A new government policy has been announced this week which will make all universities reveal the numbers of students who drop out of their university places.
This comes as part of a move towards improving consumer rights for students. Universities will be asked to provide information on the numbers of students who drop out, graduate earnings and the amount of contact time students have with their tutors.
This information will be collected and provided to prospective applicants as another means of choosing between universities and courses.
The policy is an implementation of Business Secretary, Lord Mandelson’s idea that students should be treated as consumers. It is aimed at making universities prioritise important aspects of education, such as the number of teaching hours, and to attempt to force universities to improve the calibre of their courses.
The aim, according to the government, is to give students better value for money.
Sam Wakeford, the CUSU Education Officer told The Cambridge Student (TCS) that while “prospective applicants should certainly have access to a range of detailed and transparent information when they are making decisions about their future, it is essential that this information is understood in context, and combined with appropriate advice and guidance.”

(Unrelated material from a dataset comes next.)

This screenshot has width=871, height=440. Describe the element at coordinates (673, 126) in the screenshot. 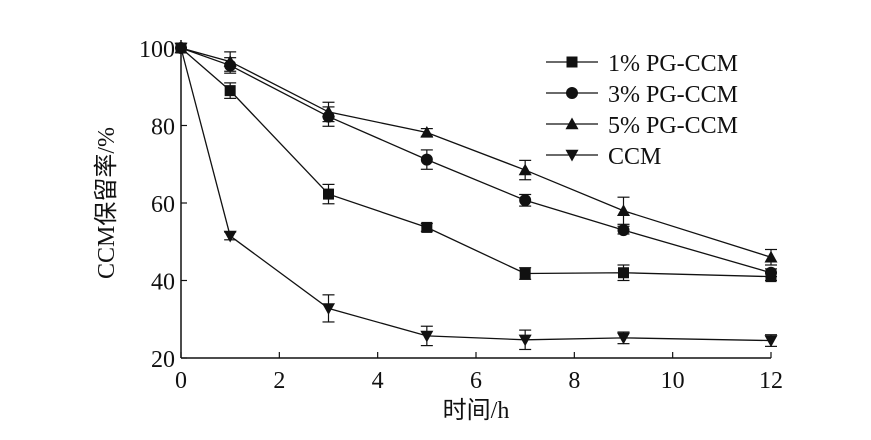

I see `legend-label: 5% PG-CCM` at that location.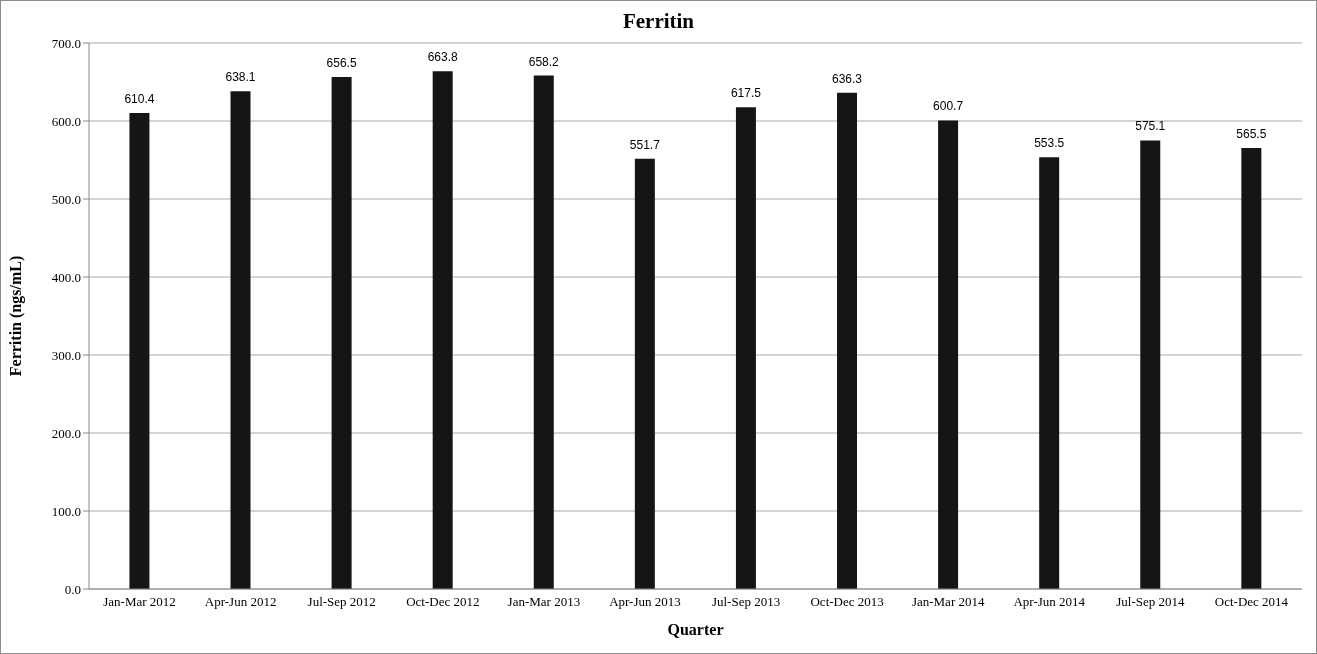  What do you see at coordinates (72, 589) in the screenshot?
I see `y-tick-label: 0.0` at bounding box center [72, 589].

He went on to express concerns about the way that this may lead to a “rating” of universities.
“In terms of educational benefit, can you really compare an hour in supervision with an hour spent in a lecture?
“Do graduate earnings figures demonstrate educational success, or are they more suggestive of the aspirations and career choices of a university’s intake? And as for drop-out rates, are these a proxy measure of a university’s academic quality?

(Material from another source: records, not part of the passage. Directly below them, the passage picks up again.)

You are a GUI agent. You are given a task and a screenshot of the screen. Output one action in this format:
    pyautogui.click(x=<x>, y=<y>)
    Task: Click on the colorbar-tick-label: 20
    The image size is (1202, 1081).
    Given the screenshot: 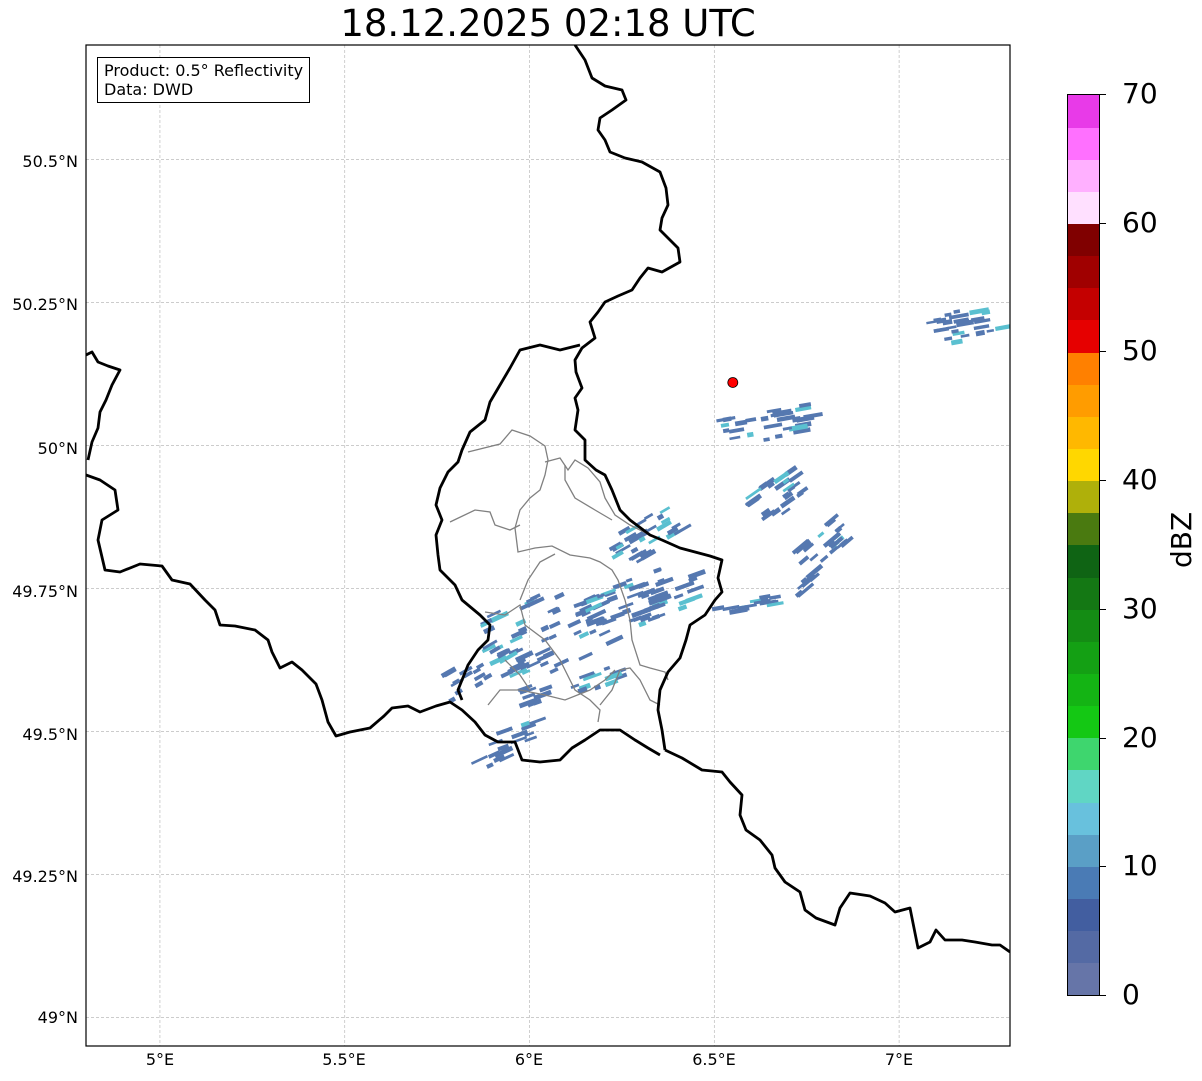 What is the action you would take?
    pyautogui.click(x=1140, y=737)
    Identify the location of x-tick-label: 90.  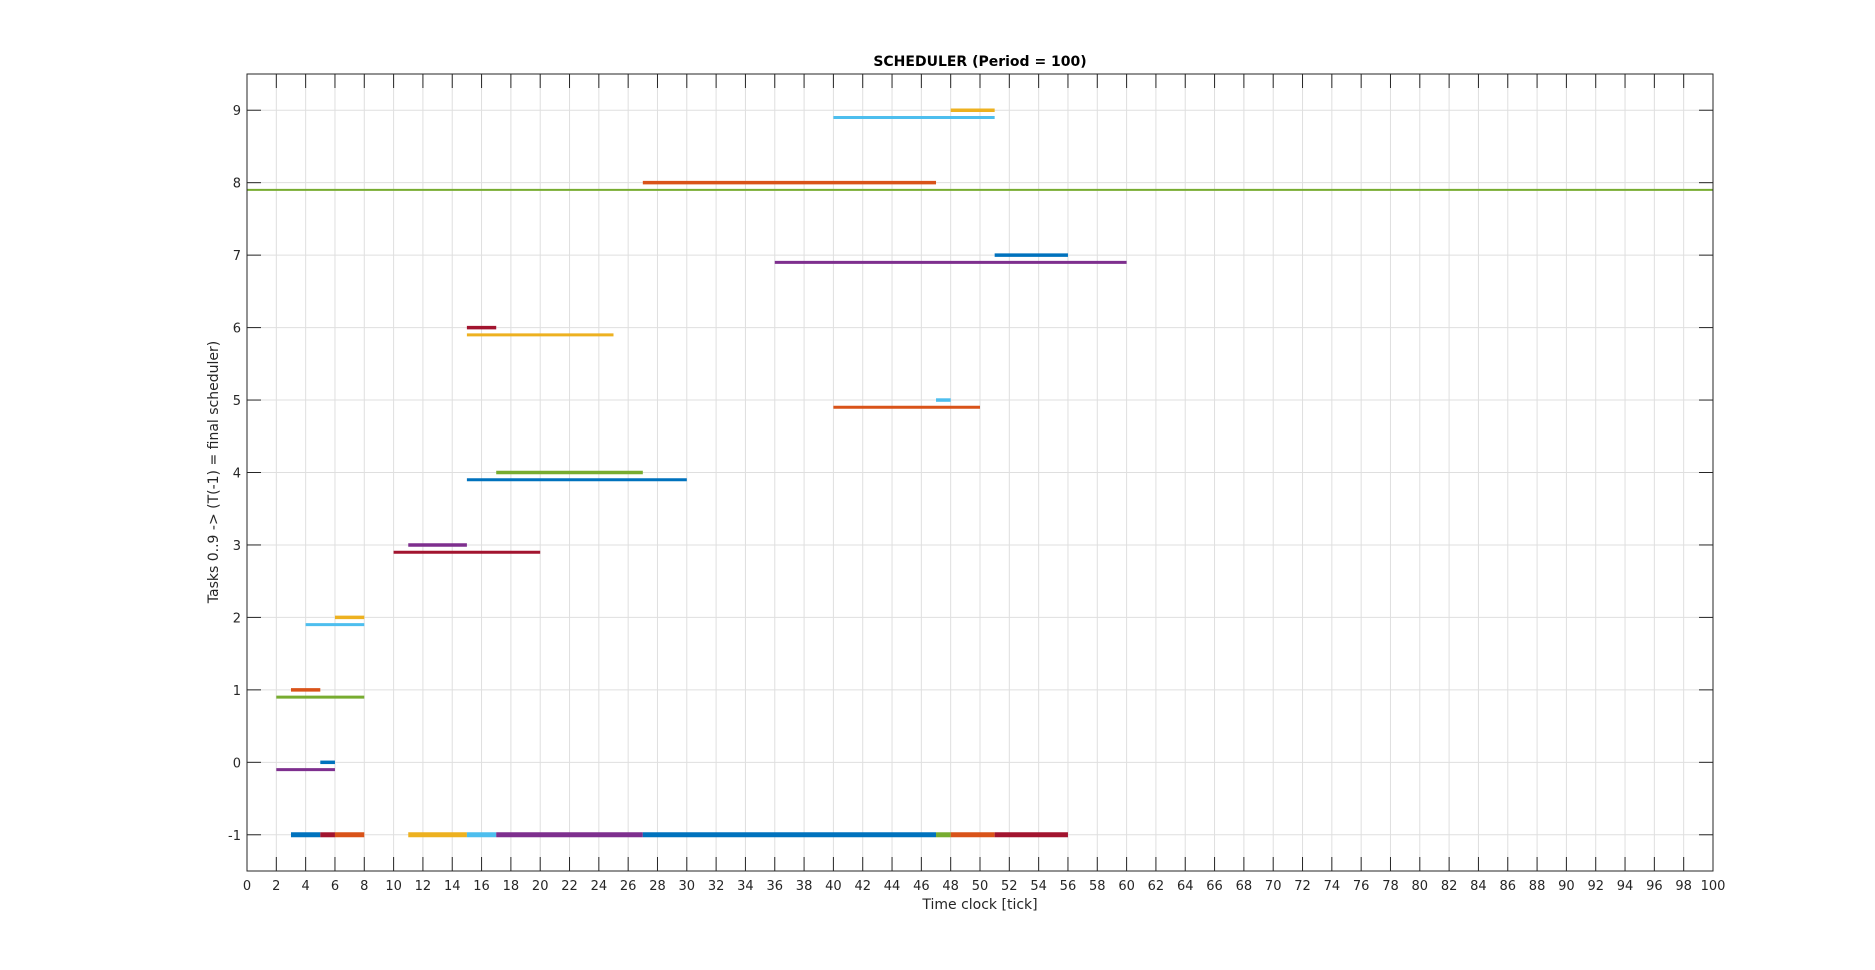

“Or are they indicators of, for example, its pastoral care provision, the financial support it makes available or even the proportion of students it has with caring responsibilities?”

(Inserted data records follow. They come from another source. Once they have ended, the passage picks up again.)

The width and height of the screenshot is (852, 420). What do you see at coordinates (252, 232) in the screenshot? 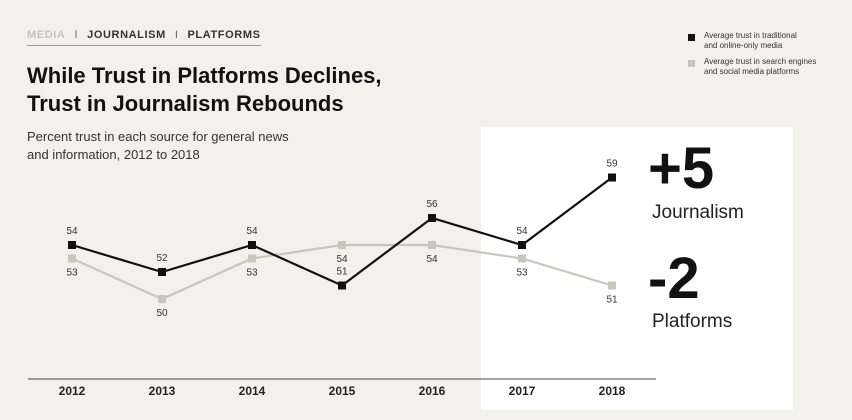
I see `data-label-journalism-2014: 54` at bounding box center [252, 232].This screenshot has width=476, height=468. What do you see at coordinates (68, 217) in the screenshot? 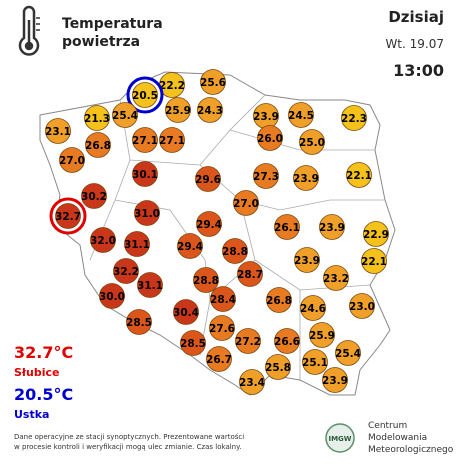
I see `station-value: 32.7` at bounding box center [68, 217].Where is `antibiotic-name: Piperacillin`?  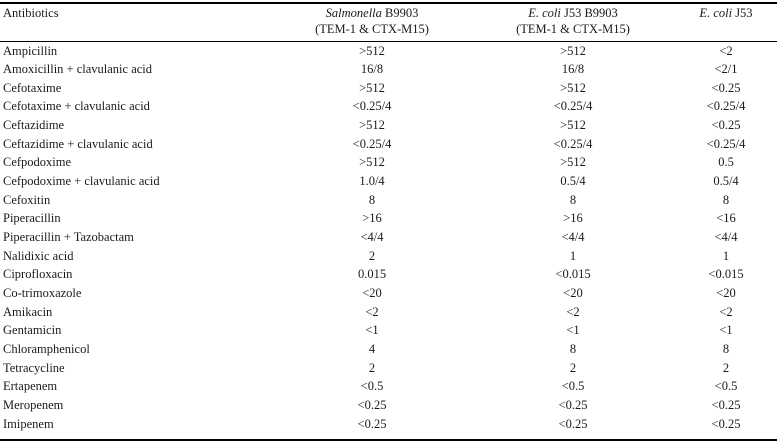
antibiotic-name: Piperacillin is located at coordinates (32, 218).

However, Dr Geoff Parks, Admissions Tutor at Cambridge University, assured TCS “I think these fears are unfounded.
Of these indicators only contact time is not already reported by universities.”
The aim of the move is to make students demand more for their money, giving them more information about what their money will provide them at different institutions.
This may have a negative effect on the number of applications to certain universities. However, Dr Parks told TCS that “Cambridge will rate highly on the proposed measures, so they are unlikely to have a negative impact on recruitment.”
He went onto say that “they certainly won’t portray the full picture, but I assume they will be presented alongside other relevant indicators like outcomes from the National Student Satisfaction Survey, QAA reports etc.”